With entries noting Riverside Cemetery records, evidence of labor unrest at the Kalamazoo Corset Co., the business records of F.D. Garrison's Kalamazoo Mint Distillery, and the 1838 minutes of the Schoolcraft Temperance Society, the 342-page guide provides clues about the wildly diverse materials contained in the collections and housed in East Hall.

"I think this will facilitate research on this campus and be of interest to people throughout the Midwest," says Sharon L. Carlson, director of both the WMU Archives and the Regional History Collections. "The most compelling reason for producing this guide was the benefits that it would provide to the growing number of researchers with increasingly complex projects who use the collections."
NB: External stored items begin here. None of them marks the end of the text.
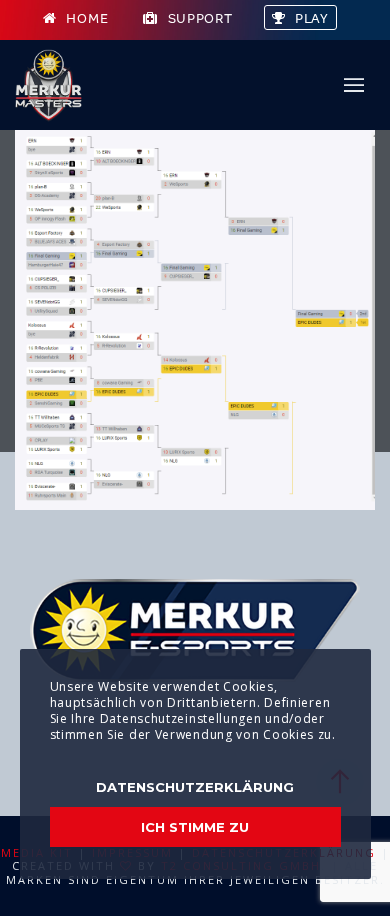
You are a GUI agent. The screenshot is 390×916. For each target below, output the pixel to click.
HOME (87, 18)
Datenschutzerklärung (195, 787)
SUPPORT (200, 18)
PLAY (312, 18)
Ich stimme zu (195, 827)
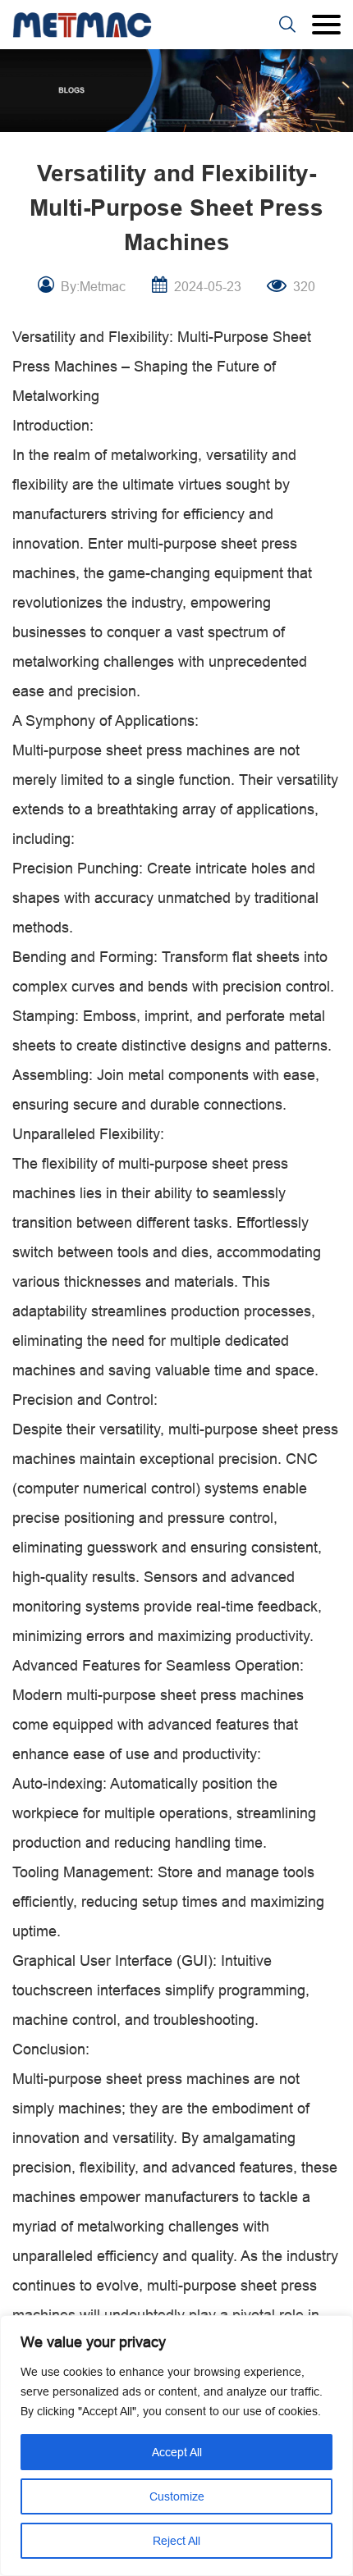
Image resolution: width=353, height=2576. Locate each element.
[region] (176, 2445)
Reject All (176, 2540)
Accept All (177, 2452)
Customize (176, 2496)
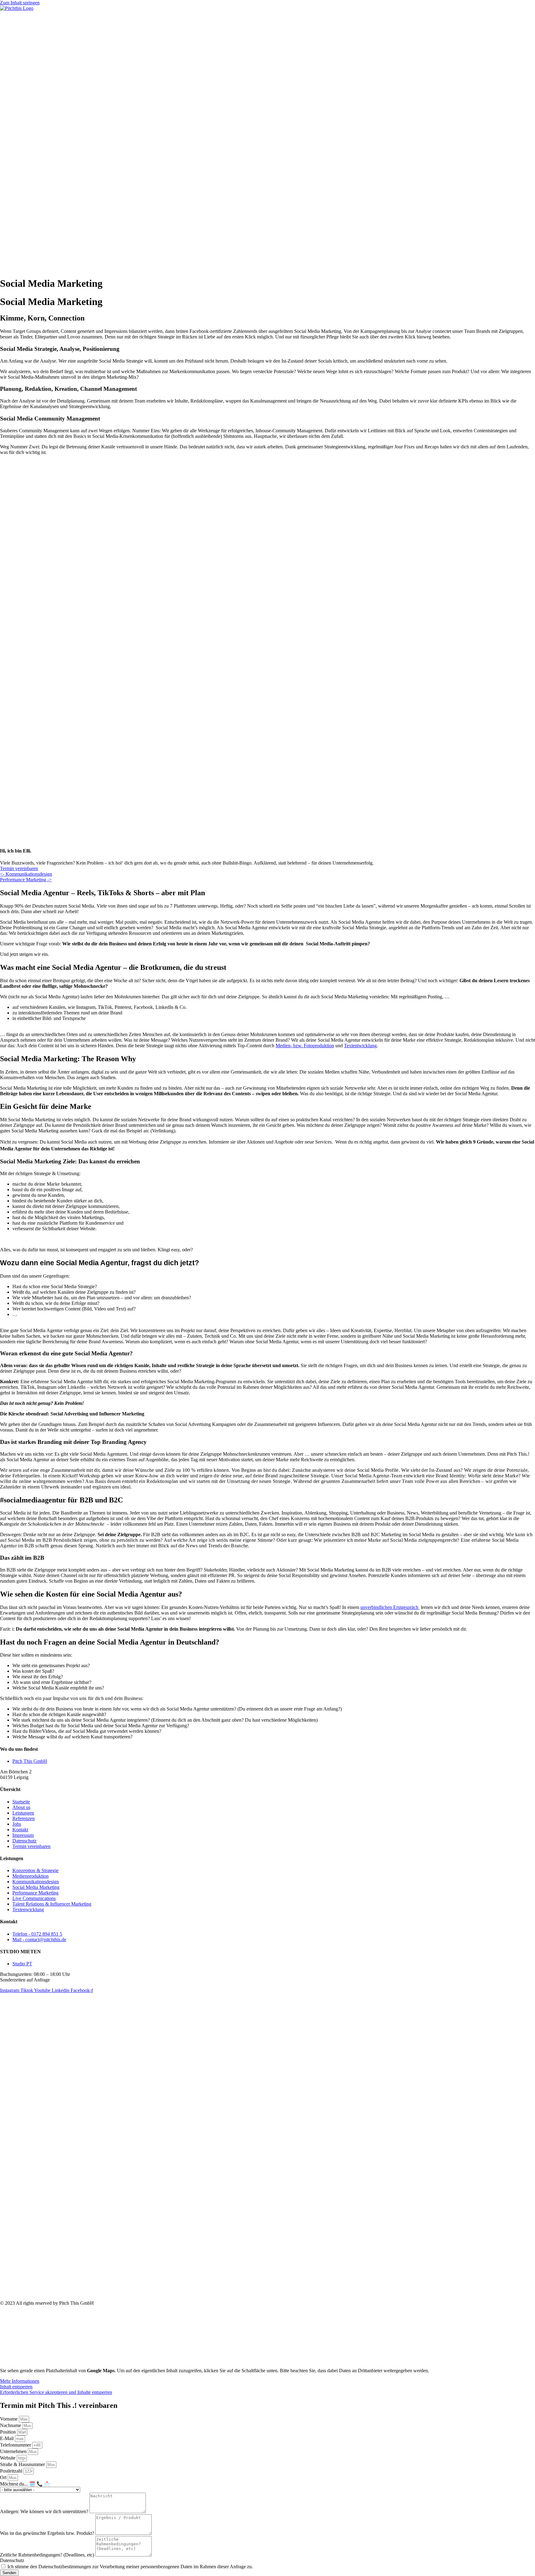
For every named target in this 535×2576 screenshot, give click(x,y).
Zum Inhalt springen (20, 2)
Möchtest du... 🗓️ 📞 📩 (25, 2484)
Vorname (9, 2418)
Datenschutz (12, 2560)
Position (8, 2431)
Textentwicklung (360, 1045)
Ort (4, 2477)
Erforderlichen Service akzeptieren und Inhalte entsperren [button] (56, 2392)
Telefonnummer (16, 2444)
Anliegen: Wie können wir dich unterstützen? (44, 2511)
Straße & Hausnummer (23, 2464)
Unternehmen (14, 2451)
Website (8, 2457)
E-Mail (7, 2438)
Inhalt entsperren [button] (16, 2386)
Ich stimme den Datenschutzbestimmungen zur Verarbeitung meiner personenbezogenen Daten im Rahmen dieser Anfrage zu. (130, 2566)
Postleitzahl (12, 2471)
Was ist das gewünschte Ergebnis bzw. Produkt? (47, 2533)
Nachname (11, 2425)
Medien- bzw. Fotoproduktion (305, 1045)
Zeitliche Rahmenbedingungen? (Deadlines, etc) (47, 2554)
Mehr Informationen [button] (19, 2381)
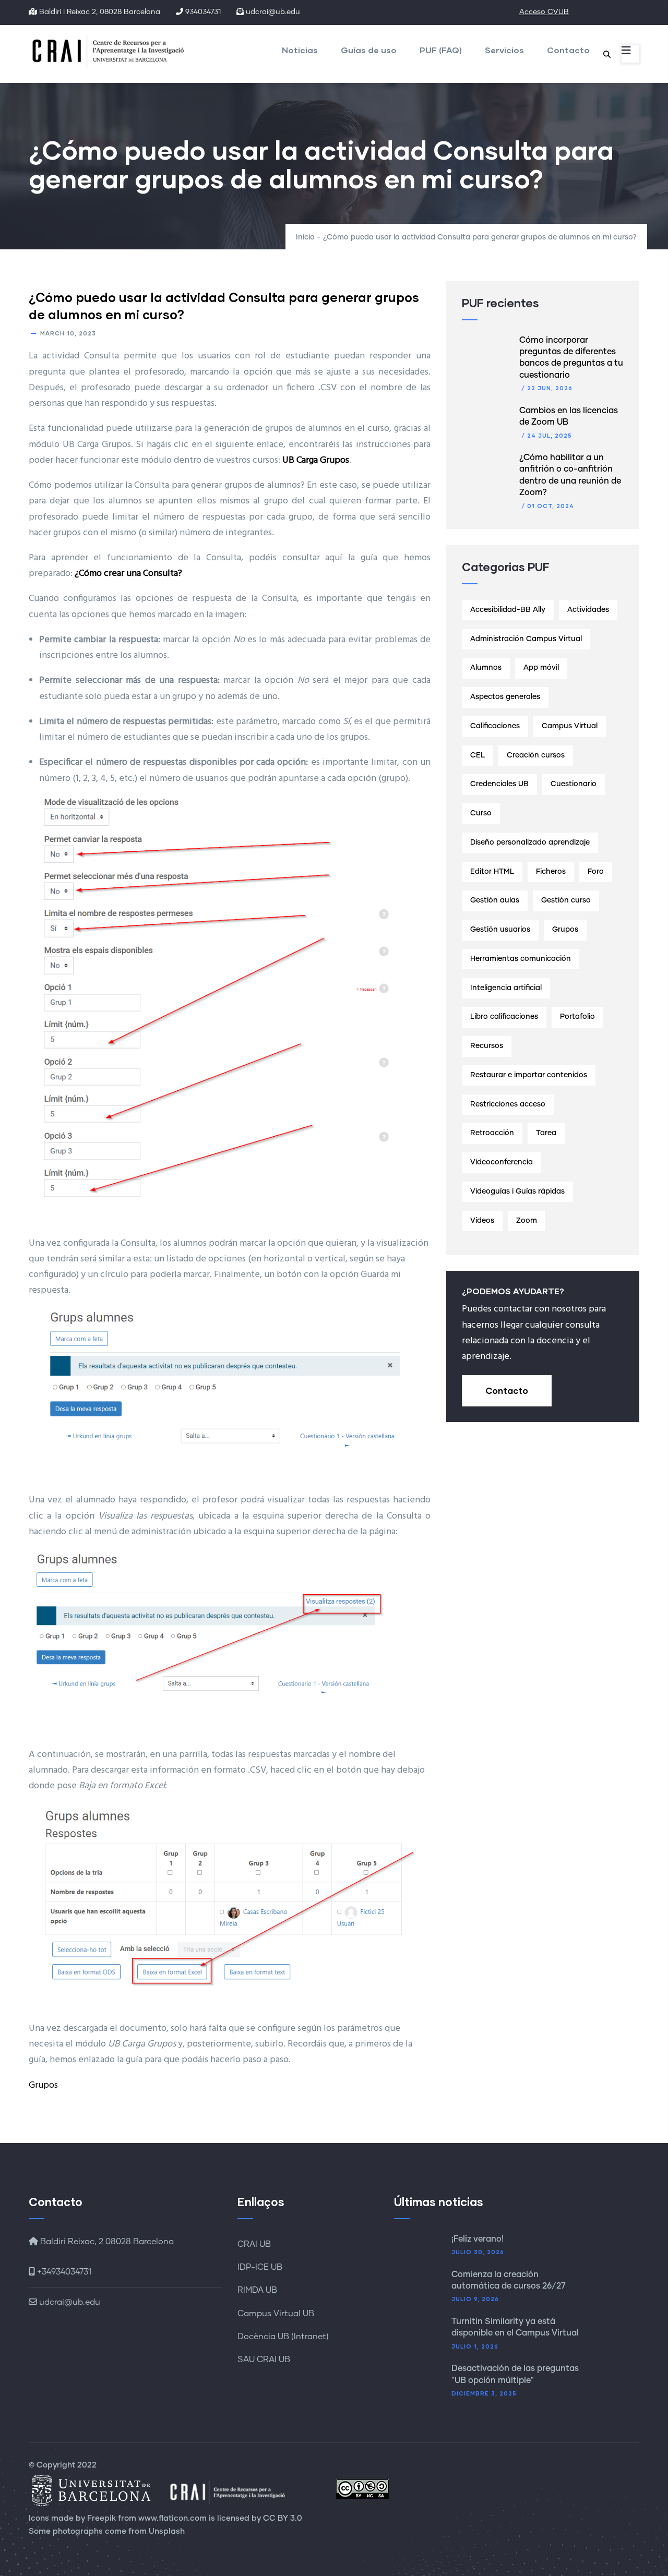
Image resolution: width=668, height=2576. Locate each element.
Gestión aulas (494, 900)
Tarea (546, 1133)
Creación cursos (536, 755)
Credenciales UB (499, 784)
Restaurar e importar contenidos (528, 1075)
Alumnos (486, 667)
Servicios (504, 50)
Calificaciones (495, 726)
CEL (477, 755)
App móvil (541, 667)
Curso (481, 813)
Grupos (43, 2085)
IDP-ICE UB (259, 2267)
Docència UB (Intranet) (283, 2336)
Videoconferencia (501, 1162)
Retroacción (492, 1133)
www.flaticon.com (172, 2518)
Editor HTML (492, 871)
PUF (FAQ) (441, 50)
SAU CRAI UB (263, 2359)
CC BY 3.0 (282, 2518)
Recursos (486, 1046)
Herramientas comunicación (520, 958)
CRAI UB (254, 2244)
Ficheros (551, 871)
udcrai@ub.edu (68, 2302)
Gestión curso (566, 900)
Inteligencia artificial (506, 988)
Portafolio (577, 1016)
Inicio (305, 237)
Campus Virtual (570, 726)
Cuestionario (574, 784)
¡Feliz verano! (477, 2239)
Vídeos (482, 1220)
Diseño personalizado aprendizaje (530, 842)
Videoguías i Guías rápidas (517, 1191)
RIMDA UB (257, 2290)
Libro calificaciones (504, 1016)
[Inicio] (112, 51)
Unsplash (167, 2531)
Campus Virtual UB (275, 2313)
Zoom (526, 1220)
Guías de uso (369, 50)
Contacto (568, 50)
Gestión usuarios (500, 929)
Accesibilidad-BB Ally (507, 609)
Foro (596, 871)
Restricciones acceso (507, 1104)
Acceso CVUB (544, 12)
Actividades (588, 609)
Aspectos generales (505, 697)
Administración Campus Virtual (526, 639)
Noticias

The guide, published by WMU's New Issues Press, was edited by Carlson; Phyllis B. Burnham, the retired former curator of the collections; Suzanne Husband, current curator of the Collections; Pamela Jobin, a volunteer with the collections who is active in area genealogical work; and Charlene Renner, WMU professor of University libraries. Dr. Alan Brown, WMU professor emeritus of history and the University's first archivist, wrote the introduction.

The guide, Carlson points out, is organized to maximize the ease with which researchers can locate materials by providing three separate indexes -- a subject index, a personal name index and a corporation and organization index. The guide does not include the materials in the WMU Archives -- historical documents of and about the University -- or items such as photo collections for which finding aids already exist.

Carlson says since the Regional History Collections were established in 1960, use of the materials has gown to the point where more than 4,000 researchers from all over the world use the resources annually, with as many as 3,000 visiting the facility. While the vast majority of researchers are local or from Michigan, she says, in the last year alone, people from Germany and Japan and from California, Minnesota and Oklahoma have visited the facility to do research.

The Regional History Collections have been designated by the Michigan Historical Commission as a repository for the public records of 12 counties in Southwest Michigan. The counties are Allegan, Barry, Berrien, Branch, Calhoun, Cass, Kalamazoo, Kent, Muskegon, Ottawa, St. Joseph and Van Buren. Records from county, township and village governmental agencies are on deposit in the WMU facility from the State Archives. They include tax records, court records and township minutes, as well as selected naturalization records and federal and state census records.

"Outside of the state archives, we have the largest holding of government records in the state," Carlson says. "In total holdings, we have the fifth largest collection in the state."

Also part of the holdings are such items as manuscripts and diaries; area newspapers; city directories; real estate records; maps and atlases; genealogical periodicals; and family, church, cemetery business and organization records. All told, the collections include more than 10,000 books, 15,000 feet of manuscript and archive papers and about 3,500 reels of microfilm.

The newly published guide contains descriptions of each of the holdings, including information about the contents, scope and size of a given collection.

A guide to all of that material was originally considered a decade ago and moved into serious preparation three years ago, when, Carlson says, "our staff determined that it was essential to make available a resource that identified the extent of the University's thirty-year effort to collect, preserve and organize Southwest Michigan's regional history."

Carlson says her staff is not yet through with its efforts to make the collections accessible to researchers.

"Our holdings information is not yet online," she notes. "That's the next step. The information will be part of the Univerity's new, Web-based West CAT catalog/reference service."